By Archive User posted Wed September 30, 2015 08:37 PM

  
When you save a data file in SPSS Statistics as a .SAV file using the File->Save or File->Save As, the file is saved in compressed form. For .SAV files stored compressed, small integers (from −99 to 155) and system missing values are stored in one byte instead of the eight bytes that are used in an uncompressed file. However this comes at a cost. Instead of storing numbers that don’t fit in this definition in eight bytes, they now require nine bytes (one byte to say it isn’t a small integer, and eight bytes to store the number), a 12.5% increase in size. File I/O additionally takes about 12.5% longer to read and write numbers outside of this small integer range.

If your data consist of primarily numeric data outside of this small integer range, you could see a reduction of both file size and data read/write of about 12.5% if you save the data as uncompressed. You will likely not notice a speed improvement unless you have a very large dataset (millions of rows and/or hundreds of variables), but the file size will be noticeably different.

This can’t be done from the GUI, but if you paste the syntax from your Save File dialog, it will paste something like this:

SAVE OUTFILE=''
/COMPRESSED.

Simply change “/COMPRESED” to “/UNCOMPRESSED” to save it as uncompressed.

SAVE OUTFILE=''
/UNCOMPRESSED.

There is no difference in the appearance of the .SAV file – it will still be stored with a .sav extension, and all versions of Statistics can read both compressed and uncompressed files without trouble.

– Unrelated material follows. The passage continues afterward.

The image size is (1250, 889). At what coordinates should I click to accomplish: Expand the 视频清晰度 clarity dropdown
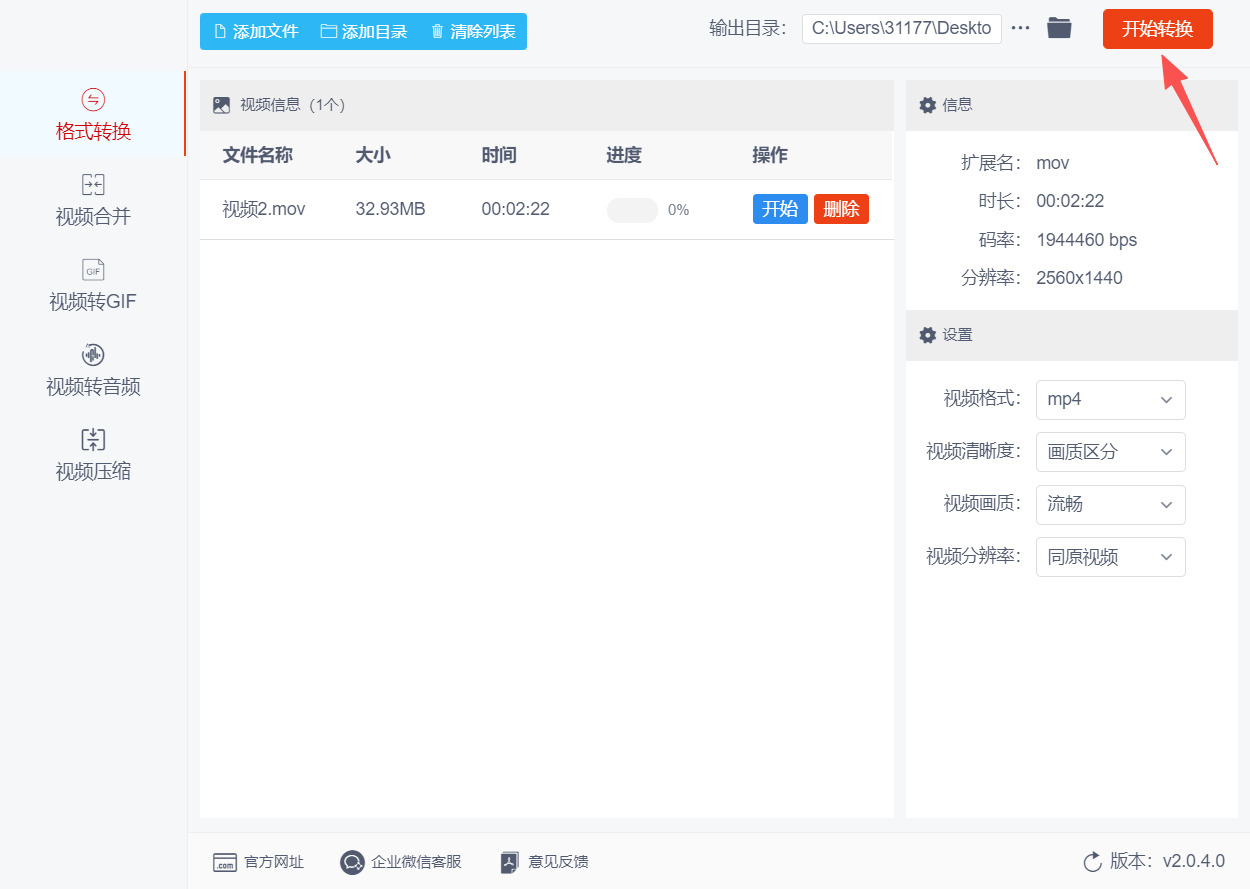(x=1110, y=452)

Note that saving data with strings in it will not be affected by the compression unless your data consist of many strings containing only blanks. In that case, saving compressed will save significant amount of space and time.



#DataManagement
#SPSSStatistics
1 comment
0 views

Permalink

Comments

Mon October 05, 2015 03:10 PM

An alternative is to use zsav format. This may increase the compression significantly, but it may or may not improve processings speed.